Action item:
With no line omitted, restate the records below exactly as they appear.

Records to process:
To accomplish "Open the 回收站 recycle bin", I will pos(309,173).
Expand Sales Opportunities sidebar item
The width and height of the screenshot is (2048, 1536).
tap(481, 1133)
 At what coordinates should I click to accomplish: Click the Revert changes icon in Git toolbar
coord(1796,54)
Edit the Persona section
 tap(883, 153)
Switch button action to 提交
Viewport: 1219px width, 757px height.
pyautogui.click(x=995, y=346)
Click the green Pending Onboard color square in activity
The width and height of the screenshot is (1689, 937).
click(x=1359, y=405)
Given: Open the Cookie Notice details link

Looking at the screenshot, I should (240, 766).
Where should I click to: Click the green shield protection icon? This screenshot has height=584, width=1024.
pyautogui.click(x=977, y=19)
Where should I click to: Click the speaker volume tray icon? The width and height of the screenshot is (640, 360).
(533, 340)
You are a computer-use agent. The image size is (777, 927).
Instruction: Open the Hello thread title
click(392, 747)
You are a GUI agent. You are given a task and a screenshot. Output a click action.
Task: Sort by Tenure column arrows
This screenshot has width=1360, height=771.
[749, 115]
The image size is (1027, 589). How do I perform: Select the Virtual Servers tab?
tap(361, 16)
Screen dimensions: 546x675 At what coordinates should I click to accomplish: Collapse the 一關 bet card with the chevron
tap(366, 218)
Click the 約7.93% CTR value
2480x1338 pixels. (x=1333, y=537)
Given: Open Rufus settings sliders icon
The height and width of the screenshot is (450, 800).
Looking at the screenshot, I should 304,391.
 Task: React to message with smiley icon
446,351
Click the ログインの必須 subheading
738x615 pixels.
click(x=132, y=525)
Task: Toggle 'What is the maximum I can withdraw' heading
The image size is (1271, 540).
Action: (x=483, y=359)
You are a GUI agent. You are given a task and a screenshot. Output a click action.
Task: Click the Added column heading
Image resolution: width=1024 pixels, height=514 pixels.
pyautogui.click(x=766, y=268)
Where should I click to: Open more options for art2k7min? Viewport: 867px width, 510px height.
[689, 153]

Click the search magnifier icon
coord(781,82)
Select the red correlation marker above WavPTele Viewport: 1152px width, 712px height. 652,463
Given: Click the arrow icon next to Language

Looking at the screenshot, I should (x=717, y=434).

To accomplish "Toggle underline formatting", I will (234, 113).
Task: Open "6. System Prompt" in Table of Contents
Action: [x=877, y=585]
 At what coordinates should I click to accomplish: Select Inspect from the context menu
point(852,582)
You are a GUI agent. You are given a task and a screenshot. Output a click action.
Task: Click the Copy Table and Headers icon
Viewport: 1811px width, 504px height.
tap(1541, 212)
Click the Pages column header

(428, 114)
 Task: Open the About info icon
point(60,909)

Task output:
To accomplish "Open the 回收站 recycle bin", I will pos(309,173).
Expand Sales Opportunities sidebar item
The width and height of the screenshot is (2048, 1536).
tap(481, 1133)
 At what coordinates should I click to accomplish: Click the Revert changes icon in Git toolbar
coord(1796,54)
Edit the Persona section
 tap(883, 153)
Switch button action to 提交
Viewport: 1219px width, 757px height.
pyautogui.click(x=995, y=346)
Click the green Pending Onboard color square in activity
The width and height of the screenshot is (1689, 937).
click(x=1359, y=405)
Given: Open the Cookie Notice details link

Looking at the screenshot, I should (240, 766).
Where should I click to: Click the green shield protection icon? This screenshot has height=584, width=1024.
pyautogui.click(x=977, y=19)
Where should I click to: Click the speaker volume tray icon? The width and height of the screenshot is (640, 360).
(533, 340)
You are a computer-use agent. The image size is (777, 927).
Instruction: Open the Hello thread title
click(392, 747)
You are a GUI agent. You are given a task and a screenshot. Output a click action.
Task: Sort by Tenure column arrows
This screenshot has width=1360, height=771.
[749, 115]
The image size is (1027, 589). How do I perform: Select the Virtual Servers tab?
tap(361, 16)
Screen dimensions: 546x675 At what coordinates should I click to accomplish: Collapse the 一關 bet card with the chevron
tap(366, 218)
Click the 約7.93% CTR value
2480x1338 pixels. (x=1333, y=537)
Given: Open Rufus settings sliders icon
The height and width of the screenshot is (450, 800).
Looking at the screenshot, I should 304,391.
 Task: React to message with smiley icon
446,351
Click the ログインの必須 subheading
738x615 pixels.
click(x=132, y=525)
Task: Toggle 'What is the maximum I can withdraw' heading
The image size is (1271, 540).
Action: (x=483, y=359)
You are a GUI agent. You are given a task and a screenshot. Output a click action.
Task: Click the Added column heading
Image resolution: width=1024 pixels, height=514 pixels.
pyautogui.click(x=766, y=268)
Where should I click to: Open more options for art2k7min? Viewport: 867px width, 510px height.
[689, 153]

Click the search magnifier icon
coord(781,82)
Select the red correlation marker above WavPTele Viewport: 1152px width, 712px height. 652,463
Given: Click the arrow icon next to Language

Looking at the screenshot, I should (x=717, y=434).

To accomplish "Toggle underline formatting", I will (234, 113).
Task: Open "6. System Prompt" in Table of Contents
Action: [x=877, y=585]
 At what coordinates should I click to accomplish: Select Inspect from the context menu
point(852,582)
You are a GUI agent. You are given a task and a screenshot. Output a click action.
Task: Click the Copy Table and Headers icon
Viewport: 1811px width, 504px height.
tap(1541, 212)
Click the Pages column header

(428, 114)
 Task: Open the About info icon
point(60,909)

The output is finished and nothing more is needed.